## Aim of the task
Transcribe the entries exactly as they stand below, passing over any picture.

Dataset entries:
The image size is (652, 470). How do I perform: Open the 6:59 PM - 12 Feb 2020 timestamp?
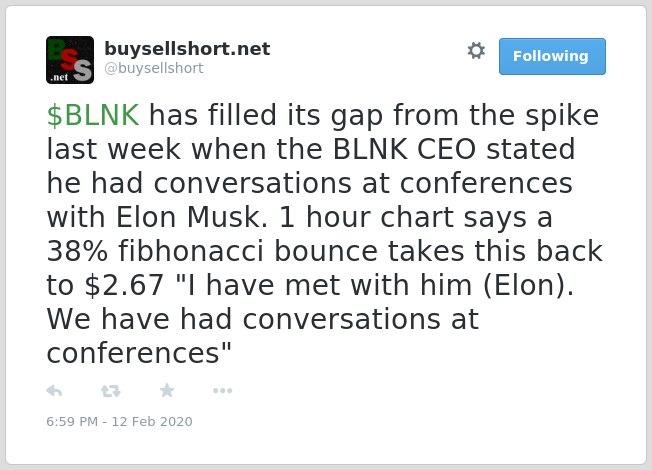(x=119, y=421)
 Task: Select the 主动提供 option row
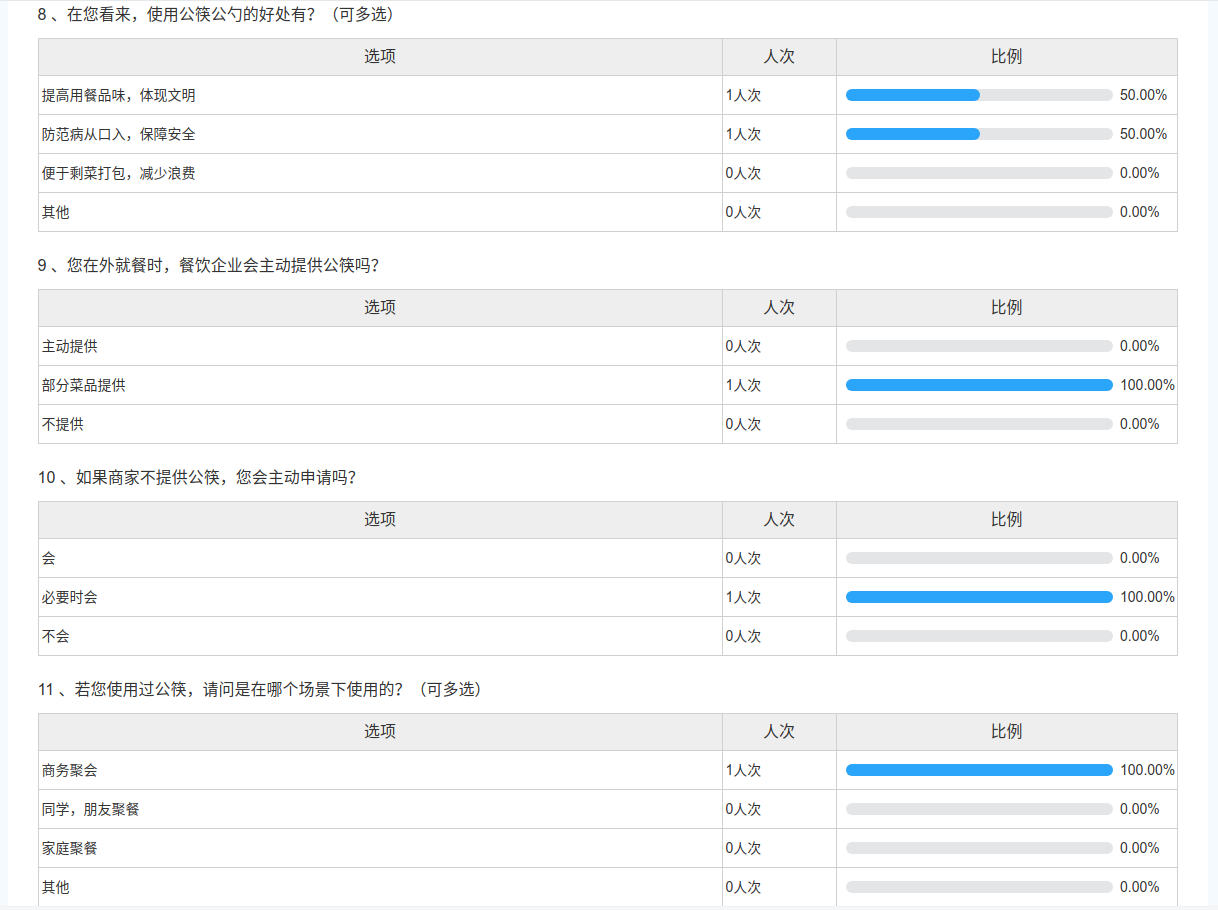[70, 346]
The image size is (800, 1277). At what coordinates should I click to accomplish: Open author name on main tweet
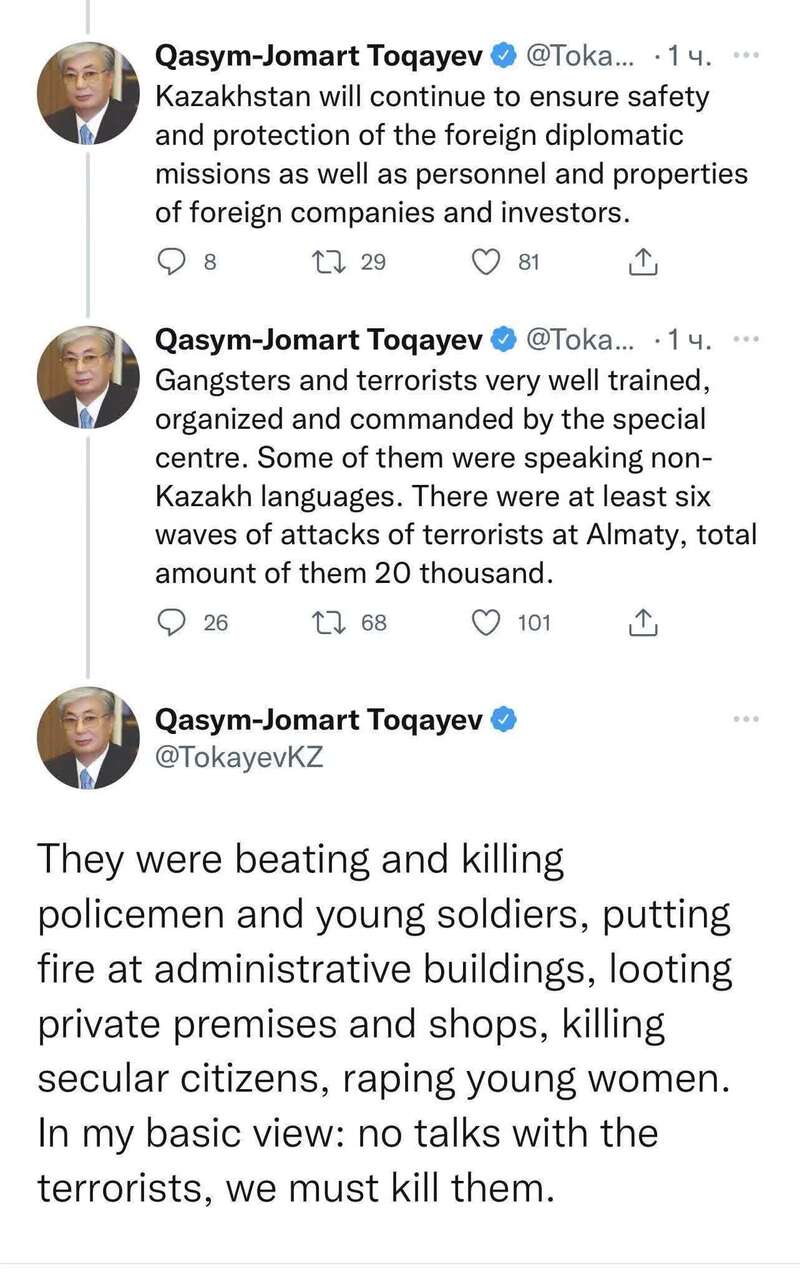pyautogui.click(x=319, y=719)
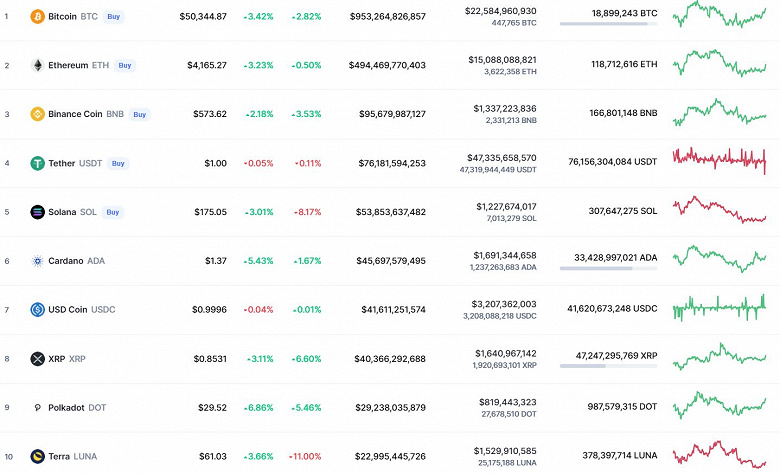This screenshot has height=473, width=780.
Task: Open Bitcoin's 7-day price sparkline chart
Action: pyautogui.click(x=719, y=15)
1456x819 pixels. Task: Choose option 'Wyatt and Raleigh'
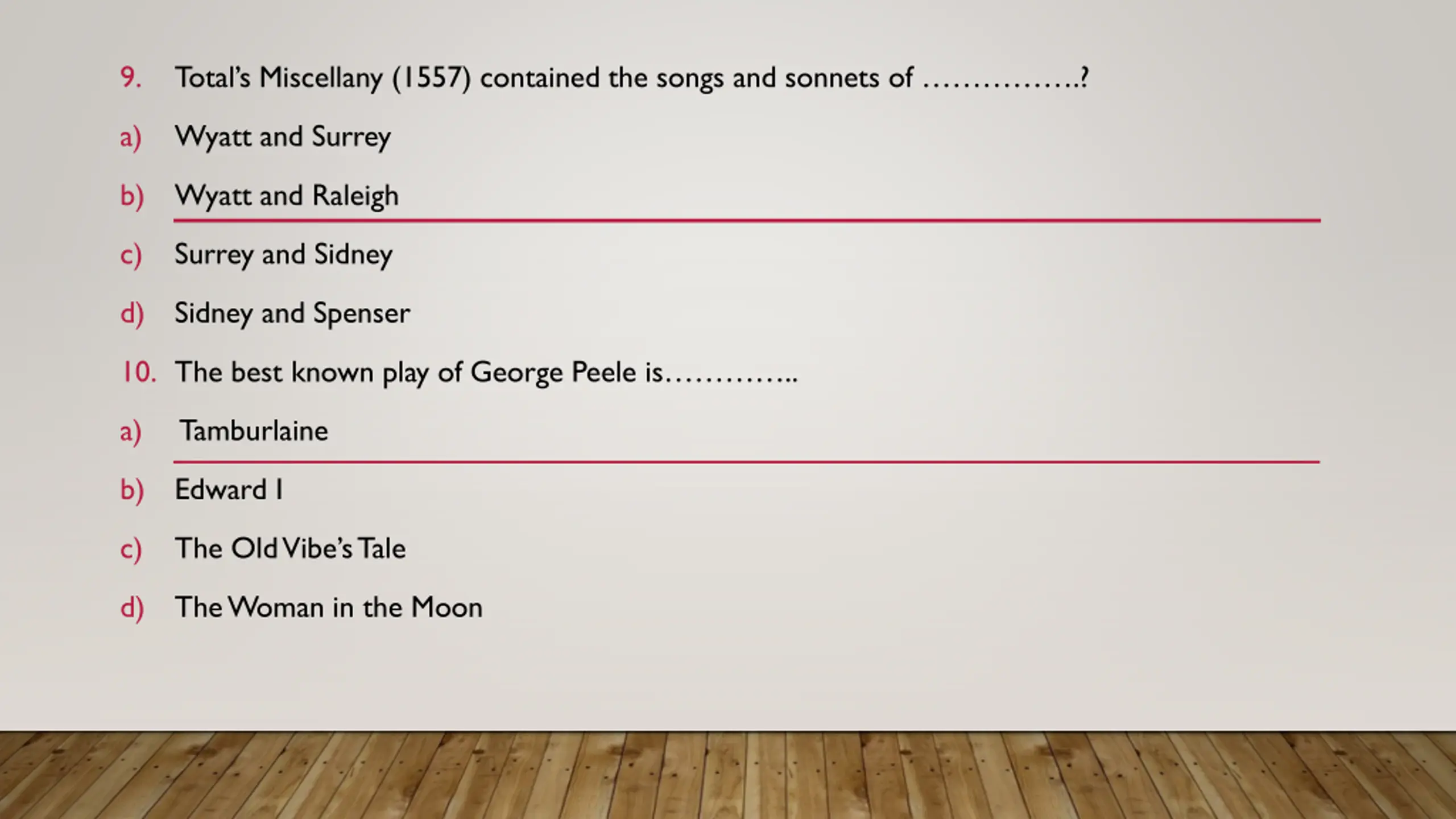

## Output
The image size is (652, 470). How do I perform: Open the 6:59 PM - 12 Feb 2020 timestamp?
(x=119, y=421)
 Task: Select the 主动提供 option row
[70, 346]
The image size is (800, 1277). At what coordinates should I click to accomplish: Open author name on main tweet
pyautogui.click(x=319, y=719)
This screenshot has height=473, width=780.
Task: Open Bitcoin's 7-day price sparkline chart
Action: pyautogui.click(x=719, y=15)
1456x819 pixels. Task: Choose option 'Wyatt and Raleigh'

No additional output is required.